From the unstructured data perspective, all these connections are simply
pipes through which information can travel, from one to the next. Each pipe may
have its own security model, but each model applies security to the unstructured
data only while it travels through the associated pipe.
Securing Data at Rest
Once they are logged in to a computer, most users in organizational
environments start working with data that is often stored locally on the host
device. It might, for example, take the form of a Word document saved from an e-
mail to the desktop; or it might be a PDF file cached by your browser as it
displays it from a web page. Even smartphones are computers that are able to
store massive amounts of data and run business software that allows the use of
unstructured data. Security for storage devices, as described in Chapter 11,
becomes important at this stage.
Challenges in Current Computer Security Solutions
Computers represent the interaction of humans and computers. Much effort goes
into creating a level of trust between the person and the computer. Usernames,
passwords, security token keys, smart cards, fingerprint scanners, various
biometric devices, and other mechanisms all attempt to ensure the computer
knows that the person is who they claim to be. Yet once this trust has been
established, information is allowed to flow freely. This trust in the human at the
keyboard often fails. Humans send e-mails by accident, lose USB keys, print
confidential information and leave it lying around, and sometimes even steal
Consistently securing information in use on computers is one of the biggest
challenges facing the information security community today. Yet the computer is
the perfect place to start educating the end user on the importance of security.

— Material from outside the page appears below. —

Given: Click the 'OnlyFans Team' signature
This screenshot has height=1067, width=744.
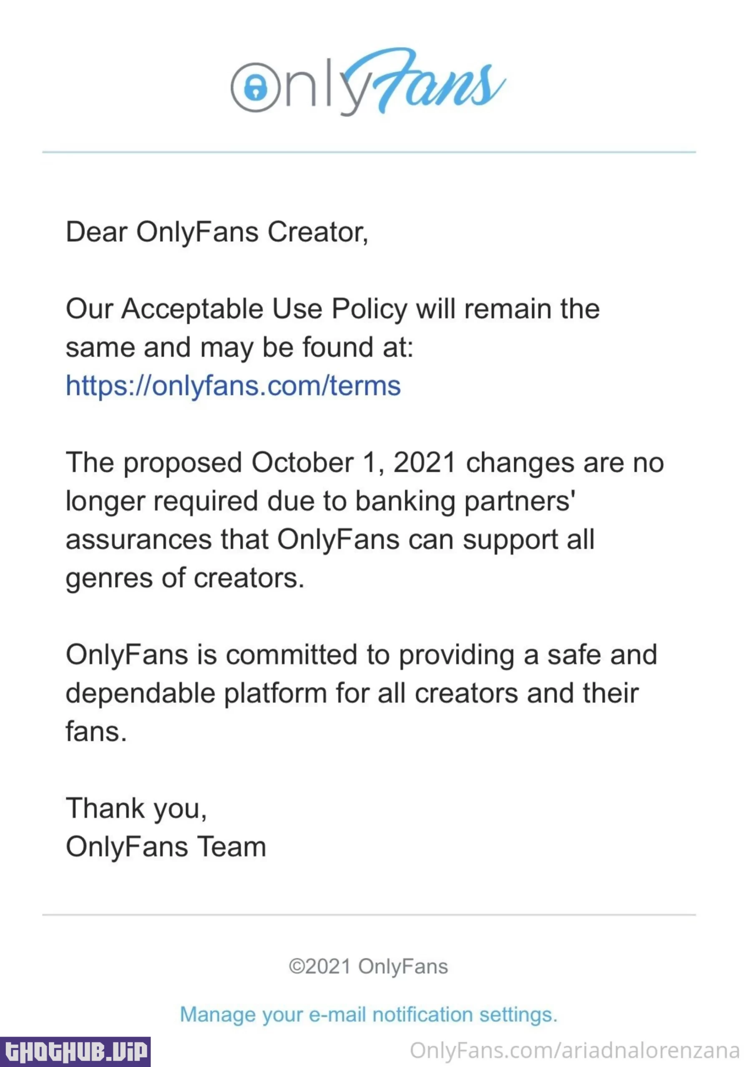Looking at the screenshot, I should coord(166,847).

There are mature solutions for different aspects of computer security. Anti-
malware technologies have been on the market for over a decade, and storage
encryption is in a fairly well-defined space. The challenge is to integrate the
various endpoint technologies to accurately support your security policies.
Storage (Local, Removable, or Networked)
Once on the computer, information either exists in a dynamic state, in the
memory of a running process (for example, with a web browser or software
application), or is stored in an unstructured form on the hard disk or a removable
drive (for example, in a file located in a local folder).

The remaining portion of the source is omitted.